Data to examine:

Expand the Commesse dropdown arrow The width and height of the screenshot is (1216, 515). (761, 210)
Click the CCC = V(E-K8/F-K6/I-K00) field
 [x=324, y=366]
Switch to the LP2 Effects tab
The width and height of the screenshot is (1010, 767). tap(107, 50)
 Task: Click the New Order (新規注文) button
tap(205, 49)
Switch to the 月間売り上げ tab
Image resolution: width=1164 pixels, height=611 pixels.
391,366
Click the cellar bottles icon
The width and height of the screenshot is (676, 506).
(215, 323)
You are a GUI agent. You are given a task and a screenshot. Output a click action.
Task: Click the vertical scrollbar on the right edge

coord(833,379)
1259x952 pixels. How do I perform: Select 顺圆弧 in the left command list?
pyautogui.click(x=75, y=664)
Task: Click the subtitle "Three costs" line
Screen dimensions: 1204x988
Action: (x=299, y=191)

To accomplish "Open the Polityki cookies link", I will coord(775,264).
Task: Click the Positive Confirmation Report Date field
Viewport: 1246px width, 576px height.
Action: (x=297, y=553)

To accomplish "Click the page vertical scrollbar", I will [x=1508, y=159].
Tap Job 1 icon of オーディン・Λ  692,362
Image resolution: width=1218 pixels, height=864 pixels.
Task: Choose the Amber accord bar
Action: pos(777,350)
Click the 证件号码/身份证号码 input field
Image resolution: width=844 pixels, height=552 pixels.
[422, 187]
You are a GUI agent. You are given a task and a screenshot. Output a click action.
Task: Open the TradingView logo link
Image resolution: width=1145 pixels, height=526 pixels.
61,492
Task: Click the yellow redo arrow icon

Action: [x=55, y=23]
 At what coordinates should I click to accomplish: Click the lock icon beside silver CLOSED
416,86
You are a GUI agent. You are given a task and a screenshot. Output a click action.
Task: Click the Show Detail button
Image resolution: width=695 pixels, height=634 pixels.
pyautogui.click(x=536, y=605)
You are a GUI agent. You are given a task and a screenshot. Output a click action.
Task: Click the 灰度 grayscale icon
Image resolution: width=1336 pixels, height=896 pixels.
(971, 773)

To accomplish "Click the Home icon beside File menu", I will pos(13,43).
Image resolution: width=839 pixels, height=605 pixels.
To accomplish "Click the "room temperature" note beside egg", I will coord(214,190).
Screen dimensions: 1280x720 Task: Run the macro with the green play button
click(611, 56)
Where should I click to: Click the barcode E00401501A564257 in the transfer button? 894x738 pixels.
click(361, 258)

Assignment:
In the answer, every line above should be retyped exactly.

Finished exercise:
Expand the Commesse dropdown arrow The width and height of the screenshot is (1216, 515). (761, 210)
Click the CCC = V(E-K8/F-K6/I-K00) field
 [x=324, y=366]
Switch to the LP2 Effects tab
The width and height of the screenshot is (1010, 767). tap(107, 50)
 Task: Click the New Order (新規注文) button
tap(205, 49)
Switch to the 月間売り上げ tab
Image resolution: width=1164 pixels, height=611 pixels.
391,366
Click the cellar bottles icon
The width and height of the screenshot is (676, 506).
(215, 323)
You are a GUI agent. You are given a task and a screenshot. Output a click action.
Task: Click the vertical scrollbar on the right edge

coord(833,379)
1259x952 pixels. How do I perform: Select 顺圆弧 in the left command list?
pyautogui.click(x=75, y=664)
Task: Click the subtitle "Three costs" line
Screen dimensions: 1204x988
Action: (x=299, y=191)

To accomplish "Open the Polityki cookies link", I will coord(775,264).
Task: Click the Positive Confirmation Report Date field
Viewport: 1246px width, 576px height.
Action: (x=297, y=553)

To accomplish "Click the page vertical scrollbar", I will [x=1508, y=159].
Tap Job 1 icon of オーディン・Λ  692,362
Image resolution: width=1218 pixels, height=864 pixels.
Task: Choose the Amber accord bar
Action: pos(777,350)
Click the 证件号码/身份证号码 input field
Image resolution: width=844 pixels, height=552 pixels.
[422, 187]
You are a GUI agent. You are given a task and a screenshot. Output a click action.
Task: Open the TradingView logo link
Image resolution: width=1145 pixels, height=526 pixels.
61,492
Task: Click the yellow redo arrow icon

Action: [x=55, y=23]
 At what coordinates should I click to accomplish: Click the lock icon beside silver CLOSED
416,86
You are a GUI agent. You are given a task and a screenshot. Output a click action.
Task: Click the Show Detail button
Image resolution: width=695 pixels, height=634 pixels.
pyautogui.click(x=536, y=605)
You are a GUI agent. You are given a task and a screenshot. Output a click action.
Task: Click the 灰度 grayscale icon
Image resolution: width=1336 pixels, height=896 pixels.
(971, 773)

To accomplish "Click the Home icon beside File menu", I will pos(13,43).
Image resolution: width=839 pixels, height=605 pixels.
To accomplish "Click the "room temperature" note beside egg", I will coord(214,190).
Screen dimensions: 1280x720 Task: Run the macro with the green play button
click(611, 56)
Where should I click to: Click the barcode E00401501A564257 in the transfer button? 894x738 pixels.
click(361, 258)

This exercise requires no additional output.